Frustrated by replies to its initial set of subpoenas, the Senate Indian Affairs Committee on Wednesday approved eight more in its ongoing investigation of multimillion-dollar lobbying and public-relations contracts signed by a handful of tribes.
Aides said the latest batch of subpoenas were designed to pull the probe into its final stages, with the hope of holding a hearing on the matter in mid-September.
Acting in a closed, executive session, the panel did not indicate who was named in the subpoenas. The top targets of the probe have been former lobbyist Jack Abramoff and Mike Scanlon, the public relations executive who was once Rep. Tom DeLay’s (R-Texas) top media adviser.
After the first round of subpoenas were issues five weeks ago, Chairman Ben Nighthorse Campbell (R-Colo.) and ranking member Daniel Inouye (D-Hawaii) indicated that Abramoff and Scanlon, as well as the firms they worked for, should expect a legal demand to provide information into the probe. It also appeared likely that some of the tribes would be compelled to turn over documents.
The committee has been examining more than $45 million in lobbying and PR fees several tribes paid to Abramoff and Scanlon over a three-year period. Questions have arisen about whether such rates were overly exorbitant, and whether they came from tribal funds dedicated to other matters, such as education accounts.

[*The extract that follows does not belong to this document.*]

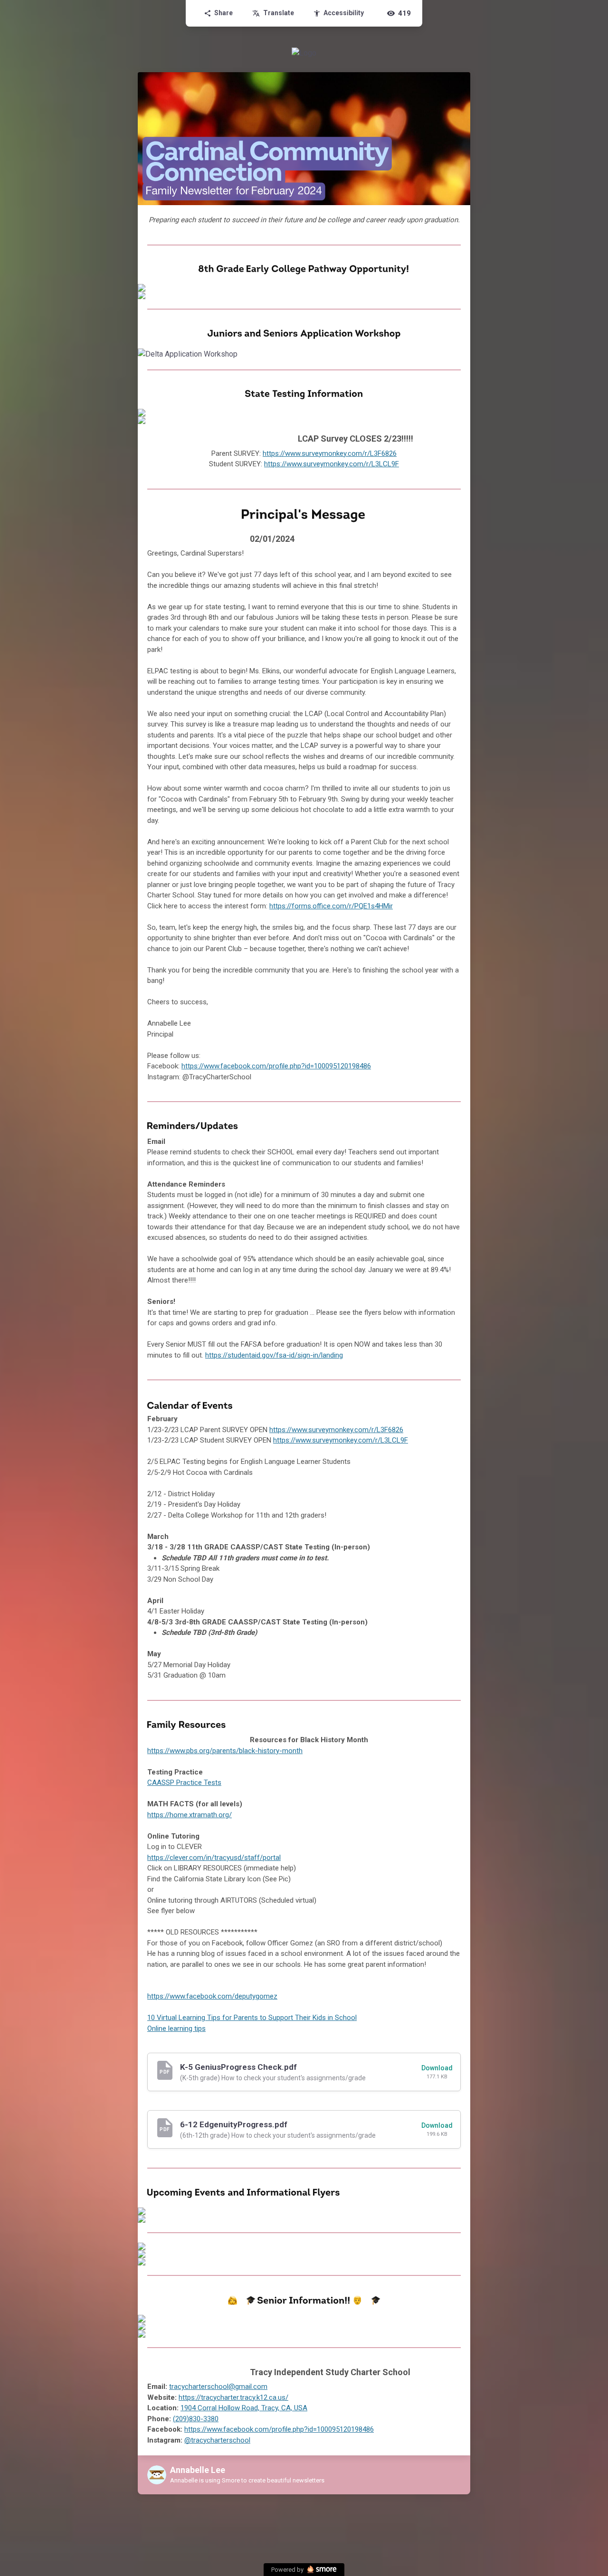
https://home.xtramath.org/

Abramoff and Scanlon have denied any wrongdoing, asserting that their fees are par for the course in the multibillion-dollar Indian gaming industry.
Several federal agencies are looking into the matter as well. But Senate aides said the committee has not been asked to stand down in its investigation, even as the two parallel probes seek out the same documents and interviews with the same principals.

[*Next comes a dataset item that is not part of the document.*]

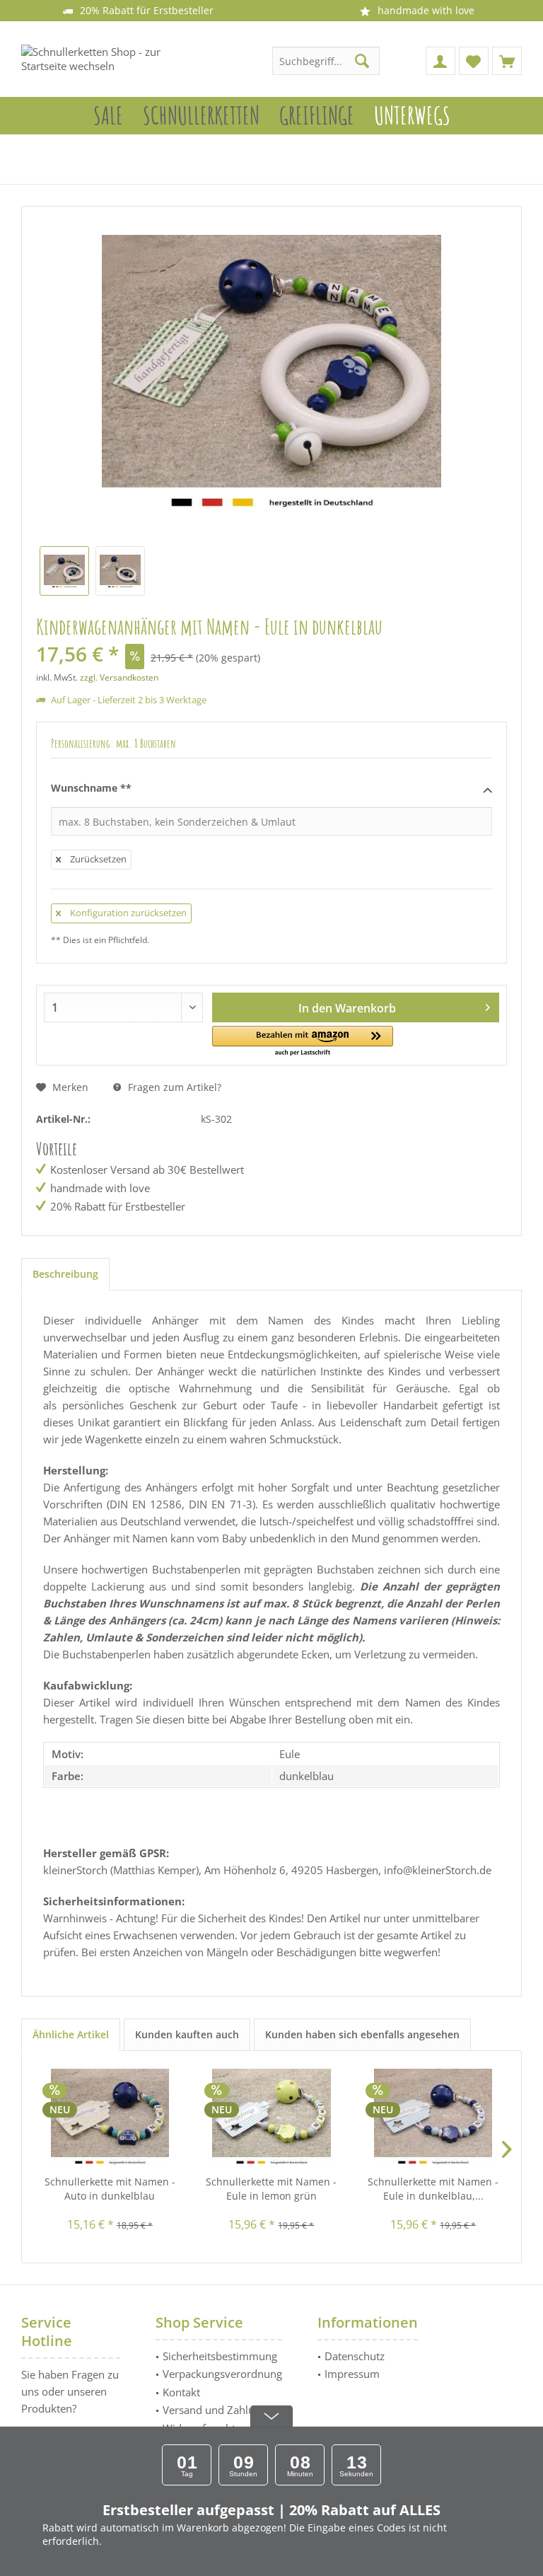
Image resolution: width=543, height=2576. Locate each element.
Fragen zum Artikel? (173, 1087)
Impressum (352, 2374)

Sen. John McCain (Ariz.), the second-ranking Republican on Indian Affairs, said the committee has received only a “few” replies to its first round of subpoenas, but said he was not yet upset with the responses because the requests were so broad that it may take time for everyone to comply with the requests.
“They’re pretty far-reaching,” he said. “I accuse no one yet of obfuscation or delay.”
In addition to issuing the new batch of subpoenas, the committee granted Campbell and Inouye the power to issue more subpoenas without a formal committee meeting. That was done, aides said, because of the chance that something might happen in the next seven weeks, while Congress is in recess, that requires a quick subpoena to be issued.
McCain, however, expects Wednesday’s batch of subpoenas to be the last that will be necessary. “I don’t anticipate needing any more before September,” he said.